◆ **Exercise passage**:
"""

Nova Donna started as a side project in 2020, during one of those creative restless phases where you need to make something just for the joy of making it. No client briefs, no revision rounds, no explaining design choices to stakeholders. Just pure creative exploration with a simple premise: what if I created a shop selling ready-made design templates and merch for creative professionals who wanted to look more put together?
The idea wasn't revolutionary. Etsy and Creative Market were already full of template shops. But most of them fell into one of two camps: either overly corporate and boring, or so Pinterest-pretty they felt more decorative than functional. I saw an opportunity for something different. Something bold, editorial, and unapologetically modern. Something that made young professionals feel like the main character in their own career story.
Nova Donna became my design playground. A place to test ideas about brand identity, ecommerce psychology, and visual storytelling without the constraints of client work. It was also a test: could I build something from nothing and make it feel premium enough that people would actually buy it?

The template market has a trust problem. When you're shopping for a business card or resume template, you're not just buying a file. You're buying confidence. You're hoping this design will make you look more professional, more credible, more like someone who has their life together. That's a lot of emotional weight for a $15 Etsy purchase.

"""

◆ **The data**:
"""

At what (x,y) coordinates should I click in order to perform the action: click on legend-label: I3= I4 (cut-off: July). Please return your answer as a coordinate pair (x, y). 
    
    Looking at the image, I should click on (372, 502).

"""

◆ **Questions to answer**:
**1)** Decide whether each statement agrees with the Nova Donna passage. Answer yes or no for each, and quote the words from the passage that settle it.
(a) Nova Donna began as a side project in 2020.
(b) When the shop started, Etsy and Creative Market had few template shops.
(c) The idea behind Nova Donna is called revolutionary.
**2)** Carry on the Nova Donna passage, starting after its last sentence.

◆ **Response list**:
**1)**
(a) Yes: "Nova Donna started as a side project in 2020"
(b) No: "Etsy and Creative Market were already full of template shops."
(c) No: "The idea wasn't revolutionary."

**2)**
I started by doing what I always do: research. But this time, I wasn't interviewing clients or running formal user studies. I was reading hundreds of Etsy reviews, scrolling through Creative Market comments, and joining Facebook groups for freelancers and job seekers. I wanted to understand the gap between what people were buying and what they actually needed.
What I found was fascinating:
The most common complaint wasn't about design quality or file formats. It was about feeling. People would buy a template, customize it, and still feel like it wasn't "them." The designs were either too corporate (making creative professionals feel stifled) or too decorative (making them feel less credible). There was very little middle ground.
I also noticed a pattern in the successful shops. The ones that sold consistently weren't just selling templates. They were selling a version of yourself you aspired to be. Their product photography showed the templates in aspirational contexts: on beautiful desks, held by confident hands, displayed on MacBook screens in coffee shops. They weren't selling PDFs. They were selling transformation.
The challenge became clear:
I needed to create products that felt professionally credible but personally expressive. Bold enough to stand out, but usable enough that people would actually feel confident sending them to potential employers or clients. And I needed to build a brand that made the entire experience feel like an upgrade, not just another template purchase.
The other challenge was more personal: I was designing for myself as much as for customers. I'm the kind of person who wants clean lines and editorial sophistication, but also color and personality. I couldn't stand the idea of building something safe and forgettable. Nova Donna had to feel like me, even if "me" wasn't the obvious choice for mass market appeal.
The name came first. "Nova Donna" translates roughly to "new woman" in Italian, though it's more about the sound and feeling than literal translation. I wanted something that felt modern and feminine without being delicate. Something that sounded like a fashion brand or a creative studio, not a craft store. The name had to carry weight.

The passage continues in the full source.